II
What The Beggar’s Opera is Not
Dears, before getting any answer at all on my previous letter, I have to write to you again because of a matter that causes me some unrest.
I saw recently in an Art Fair a “fake” beggar. I spoke with him and he told me he was the work of an artist. I went and spoke with the artist about his intentions and reasons, what was behind the work. He told me he basically wanted to attract attention to social unjustice by reminding the superficial public of an art fair that misery existed. He had created a company where unemployed people begged for money at cultural events, and he paid those people. The name of the company was “Misery Unlimited”, and the company was what he considered his work to be. So as to say, he produced an "artifice" (the beggars were fake, perhaps they were unemployed, but they were not beggars) to remind people of a truth (misery).
Without wanting to go into criticism about that project, I feel is necessary to clarify from the very beginning some points about "The Beggar’s Opera".
1- It is not a social project. It is not our intention to draw attention towards the less fortunate sectors of society. It is not our intention to criticise cultural events nor cultural public. We do not consider ourselves to be better than them, worse if anything.
2- It is not your mission to “disguise” yourselves as beggars. You are not “infiltrated” in the community of beggars, and your aim is not to get money. This said and this being clear, you might act as beggars or decide to disclose your true identity, you may beg and accept money, or not, you may adopt any of the beggar attitudes and beggar character-identities described in the previous letter, or create new ones, but you will do all this with the only intention to create an interesting situation. That’s all that matters.
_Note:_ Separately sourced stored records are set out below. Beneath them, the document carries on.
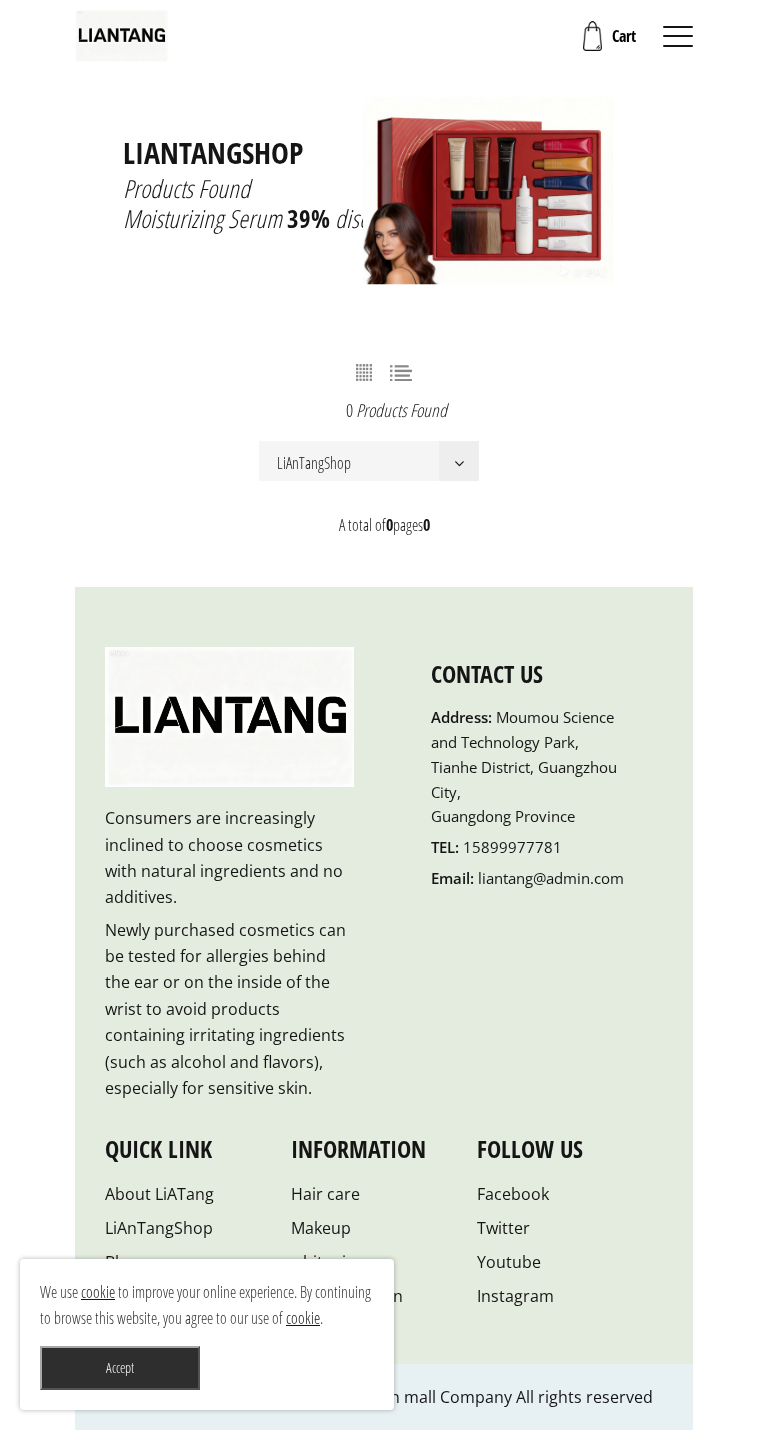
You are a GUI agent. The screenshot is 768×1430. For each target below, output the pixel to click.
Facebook (513, 1194)
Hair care (325, 1194)
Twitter (503, 1228)
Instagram (515, 1296)
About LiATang (159, 1194)
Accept (120, 1367)
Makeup (321, 1228)
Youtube (509, 1262)
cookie (98, 1292)
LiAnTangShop (159, 1228)
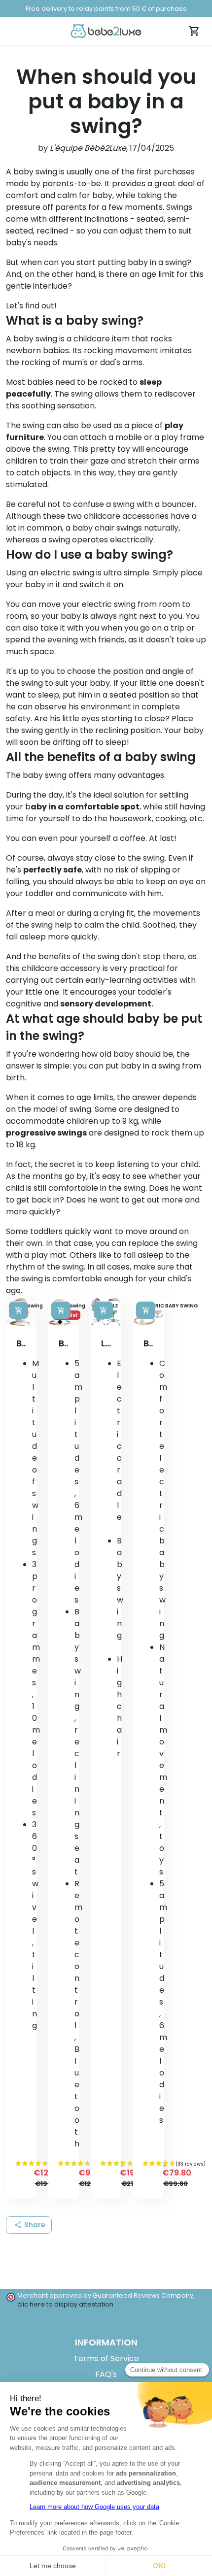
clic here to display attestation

3- Your aim is to gather information about the city, the people and the enormous cultural event that is Munster Sculpture Projects. You use these informations to get at your second, more important aim: to construct a character (The Beggar) that is part of the public space landscape of Munster, and to construct a good Story made out of the every day stories you see and you create. These stories, these good stories, are to be told and to be read in the internet site of The Beggar, and in the theatre presentation we will regularly make.
4- If we have to choose a model, at the moment I am specially inclined to choose the model of Diogenes, the cynic, the dog.